Question

Show that \(p(\lambda)=\lambda^{n}+a_{n-1} \lambda^{n-1}+\cdots+a_{0}\) is the characteristic polynomial of the matrix
\[
A=\left(\begin{array}{ccccc}
0 & 1 & 0 & \cdots & 0 \\
0 & 0 & 1 & & 0 \\
& \vdots & & \ddots & \vdots \\
0 & 0 & 0 & \cdots & 1 \\
-a_{0} & -a_{1} & -a_{2} & \cdots & -a_{n-1}
\end{array}\right),
\]
0 that is, \(\operatorname{det}(\lambda I-A)=p(\lambda)\). In particular, every polynomial is the characteristic polynomial of a matrix.

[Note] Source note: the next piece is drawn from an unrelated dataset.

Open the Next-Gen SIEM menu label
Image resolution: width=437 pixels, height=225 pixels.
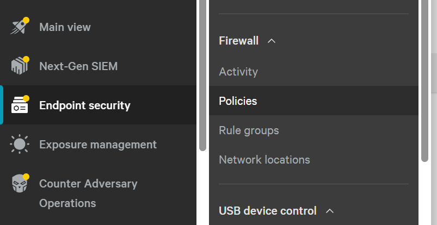(x=78, y=66)
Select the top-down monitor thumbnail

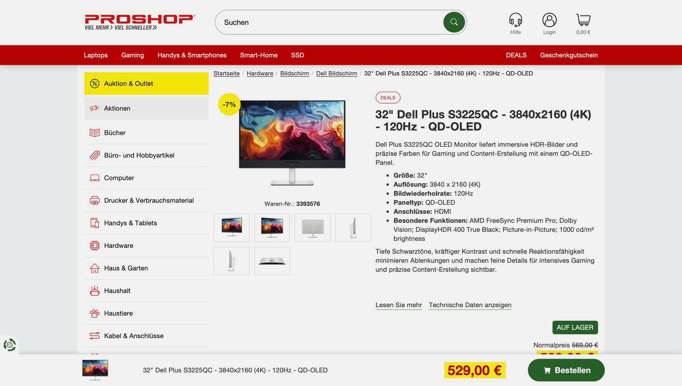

If \(\lambda\) is an eigenvalue of \(A\) show that \(\left(1, \lambda, \lambda^{2}, \ldots, \lambda^{n-1}\right)\) is a corresponding eigenvector. The above matrix is called the companion matrix of \(p(\lambda)\). It arises naturally when writing a linear \(\mathrm{n}^{\text {th }}\) order ordinary differential equation as a system of first order equations. Gershgorin's Theorem (Problem \(134 \mathrm{~g}\) ) can be applied to this matrix to find simple, but useful, estimates of the roots of any polynomial.